The farmer’s use of ‘green’ practices has impressed the governor.

BROOKVILLE, Ohio (AP) — When he was laid up in the hospital recovering from knee surgery, farmer Ralph Dull picked up a thick notebook dropped off by a friend that detailed how wind generators are being used to produce electricity.

“I had plenty of time to read it,” Dull recalled. “And I said, ‘That’s something we could do.”’

The 79-year-old Dull has since become an Ohio pioneer in green farming and renewable energy, jumping into it with both feet in hopes of increasing energy efficiency, cutting costs and protecting the environment. Dull’s practices have drawn visitors that include Ohio Gov. Ted Strickland, U.S. Sen. Sherrod Brown and Ohio Agriculture Director Robert Boggs.

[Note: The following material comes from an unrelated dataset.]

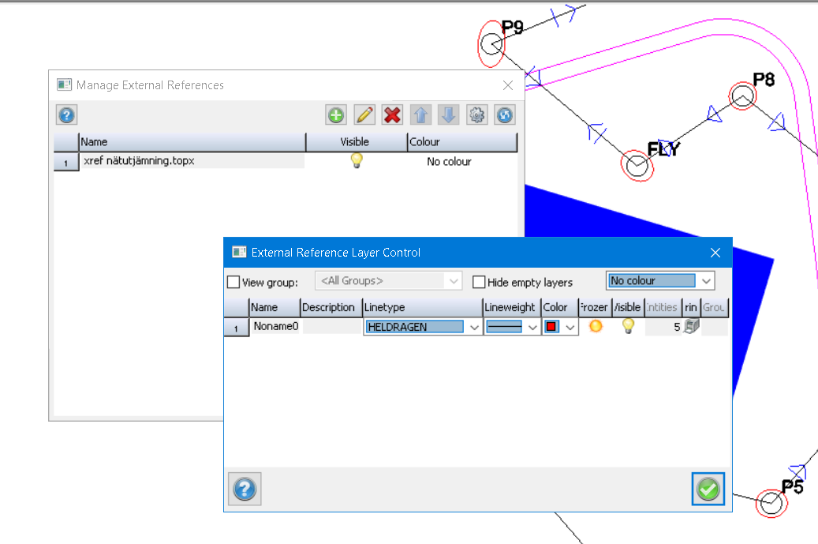
Task: Open the No colour dropdown
Action: [706, 281]
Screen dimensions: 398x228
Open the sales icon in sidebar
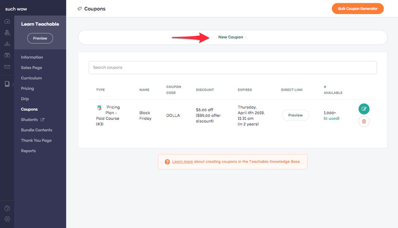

There are six wind generators on his 2,800-acre farm in western Ohio. In one building sits a machine that produces hydrogen, a clean fuel made from electricity and water that Dull hopes will soon replace the gasoline in his cars and forklifts and supplant the propane to heat his pig barn.

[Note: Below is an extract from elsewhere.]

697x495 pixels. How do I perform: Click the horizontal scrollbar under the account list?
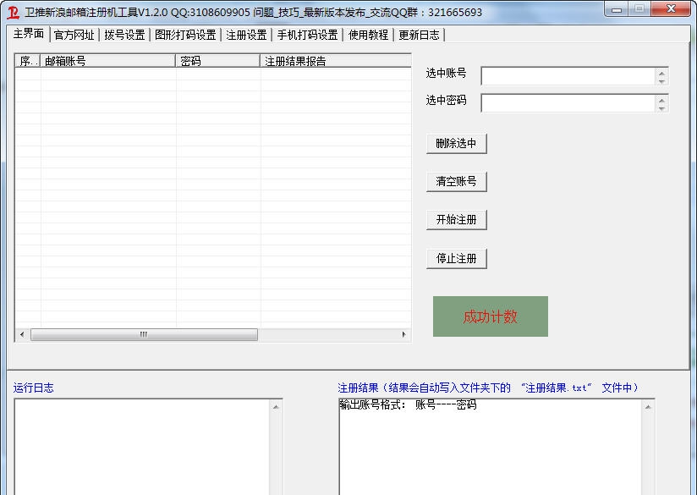[x=144, y=334]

Dull’s office is geothermal heated and cooled, he dries his seed corn by burning reject corn instead of propane, and he grinds corn cobs to sell as horse bedding and mulch.

Strickland came away impressed by the farm and what it could mean for agriculture’s role in environmental protection.

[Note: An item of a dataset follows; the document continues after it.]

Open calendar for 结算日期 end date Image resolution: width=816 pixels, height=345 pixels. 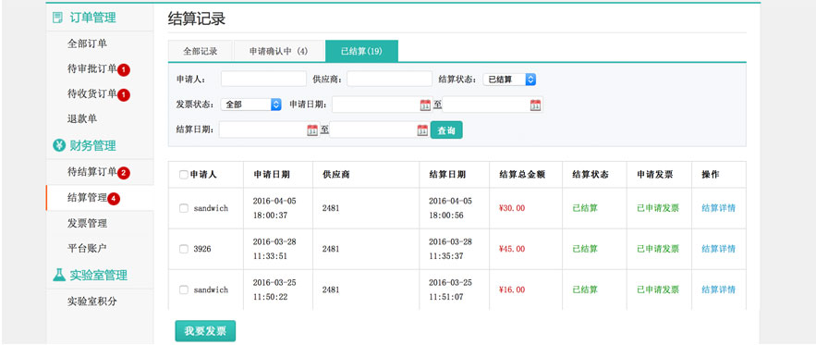click(x=422, y=130)
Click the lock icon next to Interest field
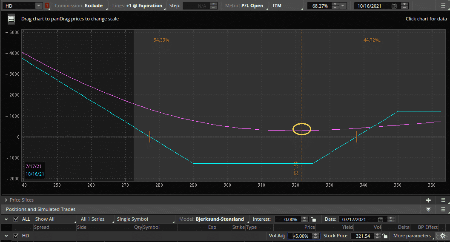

“He is demonstrating through his farming practices that you can have a profitable farming operation while caring for the Earth,” Strickland said.

The governor and GOP legislative leaders want the state to rely more on alternative energy and are pushing a stimulus package that would earmark $150 million for advanced energy sources such as solar, wind and clean coal.

Experts say that while Dull is still the exception, more farmers are expressing interest in green farming and in using renewable energy sources. Beyond environmental concerns, cost-conscious farmers are seeing economic benefits as fuel and fuel-based fertilizer prices soar.

Challenges include the uncertainty of whether the investment in wind generators would pay for itself, whether there would be a market for hydrogen and interest among neighboring farmers in sharing the expense and labor, and whether there would be an adequate supply of reject corn to fuel the dryers.